Beberapa hari yang lalu, saya bertemu dan mengobrol dengan salah satu editor jurnal terakreditasi Sinta-2 dan tentu saja belum terindeks Scopus. Kita tidak lagi ngobrol soal "tekanan akdemik" mengelola jurnal, sudah biasa. Nah, yang ia ceritakan adalah bagaimana ia harus berhadapan dengan tekanan-tekanan non-akademik.
Suatu ketika, ia bercerita, ada seorang 'senior', orang penting di yayasan, meminta editor untuk menerbitkan sebuah artikel. Artikel itu ditulis oleh anak si senior yang memerlukannya sebagai syarat kelulusan di sebuah program studi. "Tolonglah sekali ini saja. Saya tidak pernah meminta tolong kan sebelumnya?"
Orang yang 'peka' tentu paham isyarat itu. Beliau sudah banyak menyumbang untuk yayasan, masak minta tolong sekali saja tidak dikabulkan?
Cerita semacam itu bukan cerita unik. Mungkin kalau teman-teman editor mau berbagi, kita bisa menulis buku bersama: suka duka editor jurnal di Indonesia. Jurnal ilmiah itu jelas publikasi yang sangat strategis. Nasib dosen tergantung sepenuhnya kepada jurnal. Nasib para calon magister dan doktor kini juga banyak tergantung kepada jurnal. Maka, di situlah ujian integritas akademik dipertaruhkan.

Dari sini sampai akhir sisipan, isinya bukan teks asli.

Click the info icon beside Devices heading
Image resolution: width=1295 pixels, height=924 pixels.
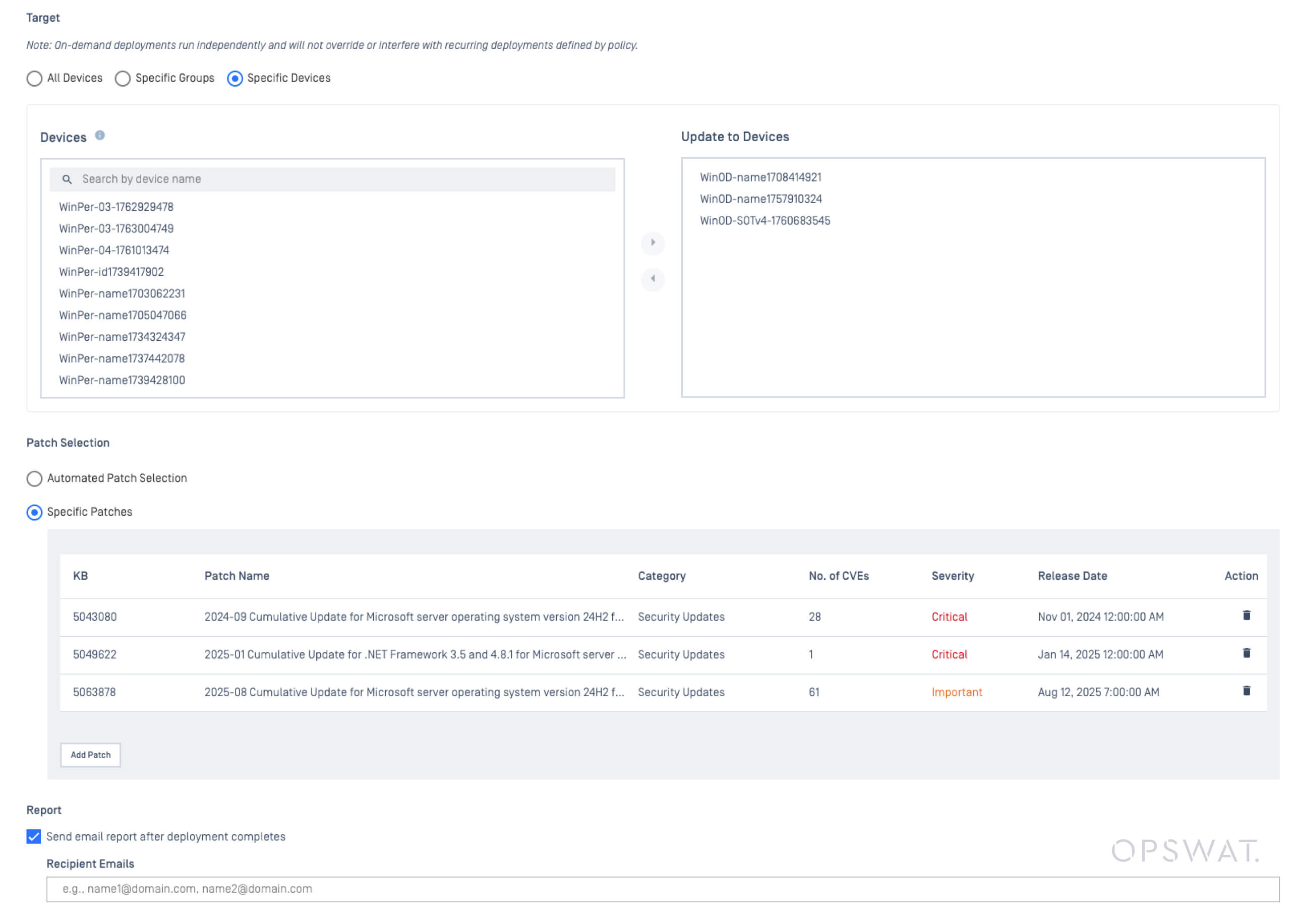(x=100, y=136)
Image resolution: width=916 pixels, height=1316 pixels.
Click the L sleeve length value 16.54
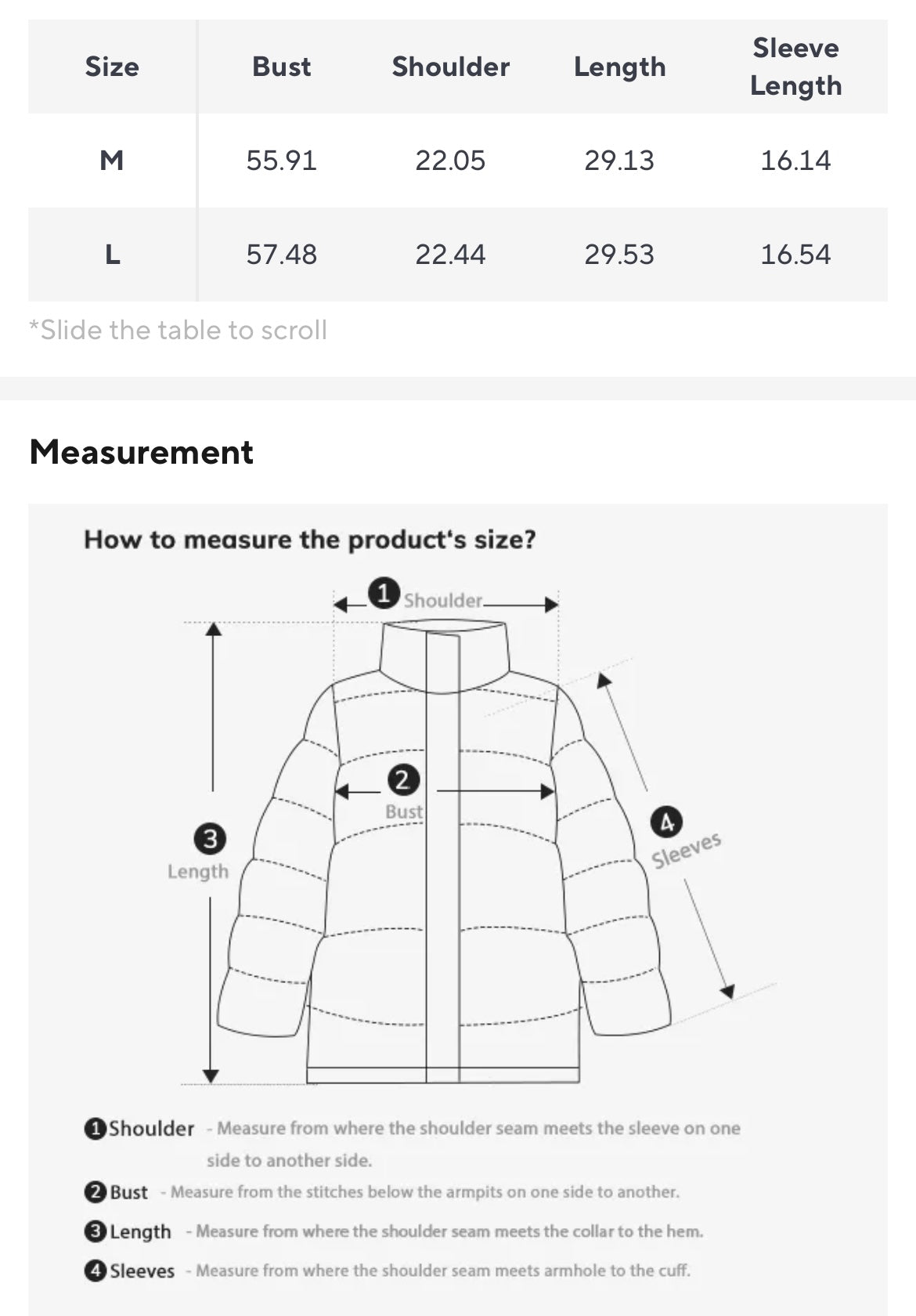click(795, 255)
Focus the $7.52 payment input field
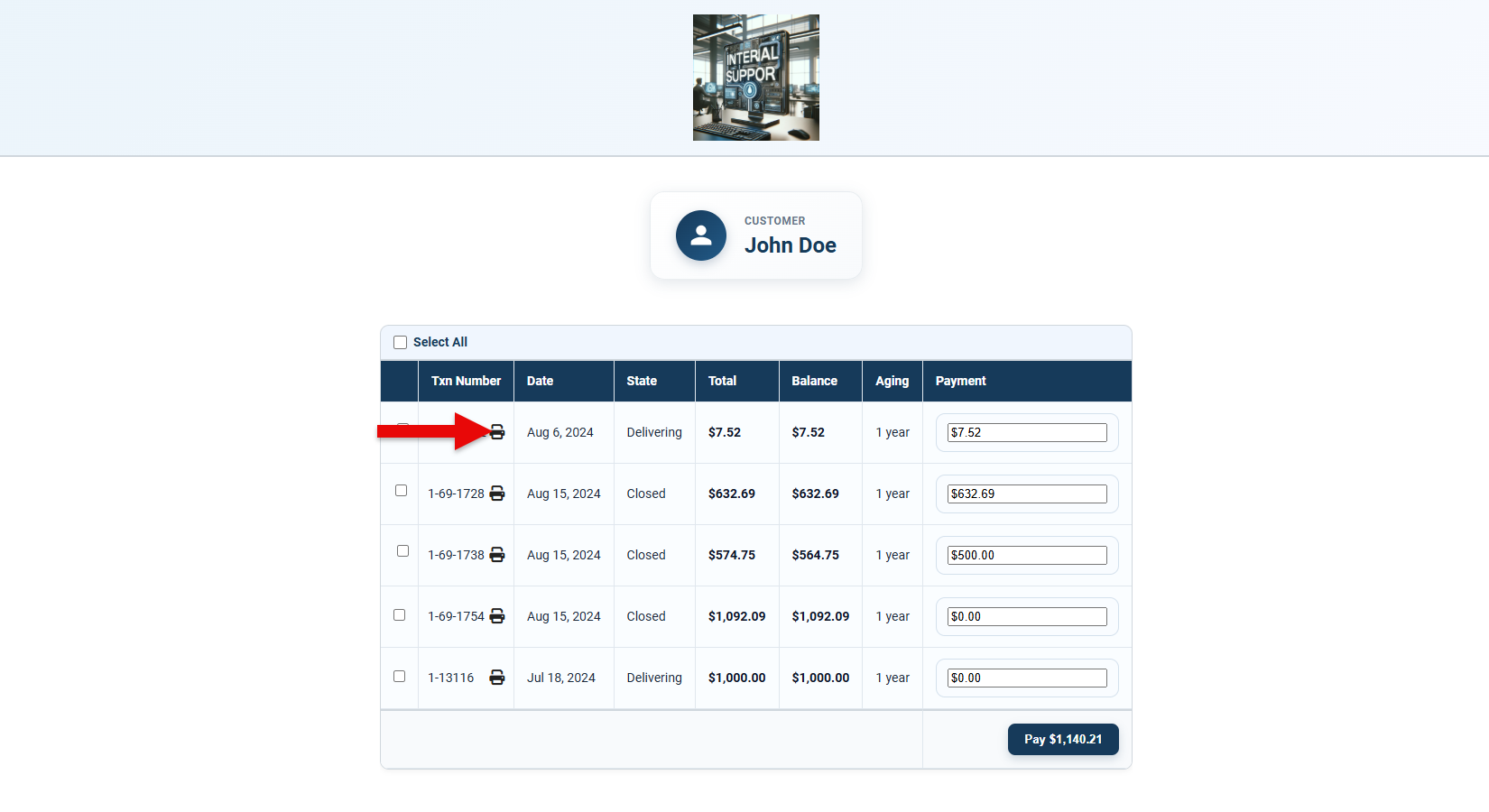 (x=1026, y=432)
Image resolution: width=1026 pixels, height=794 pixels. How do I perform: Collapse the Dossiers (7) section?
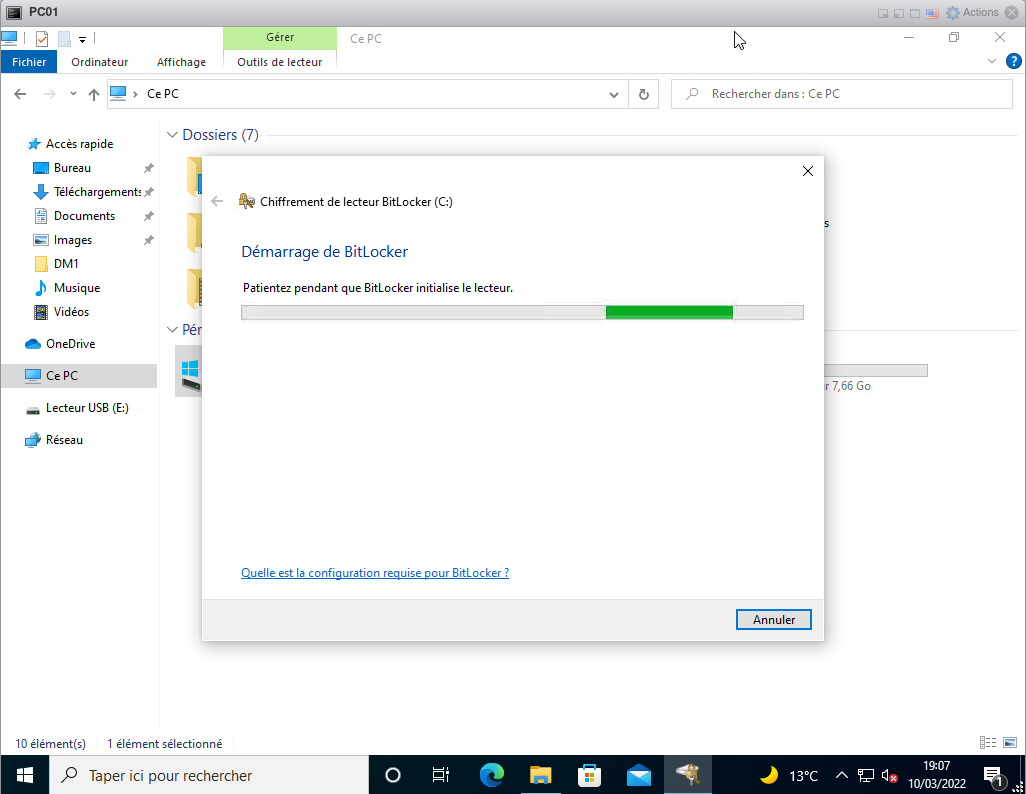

Jika kita tidak bisa bertahan, harga jurnal kita bisa jatuh seharga "ijazah anak senior", "pangkat kawan sekampung", "gelar guru besar saudara sepaklik", dan seterusnya. Kalau kita peka, jejak-jejak itu ada koq di artikel yang terbit.
Maka, ketika ada teman yang mengritik keras di Facebook sebuah jurnal karena menerbitkan tulisan yang ia anggap tidak bermutu, tidak sesuai dengan kelasnya sebagi jurnal terindeks Scopus, saya sempatkan ngobrol langsung ke teman itu bagaimana kami, bisa memaklumi keputusan editor jurnal tersebut: mungkin mereka tidak punya pilihan lain.
Pernah mengalami sendiri? Jangan tanya. Saya sih inginnya seperti Tugu itu. Kokoh di situ dari dulu.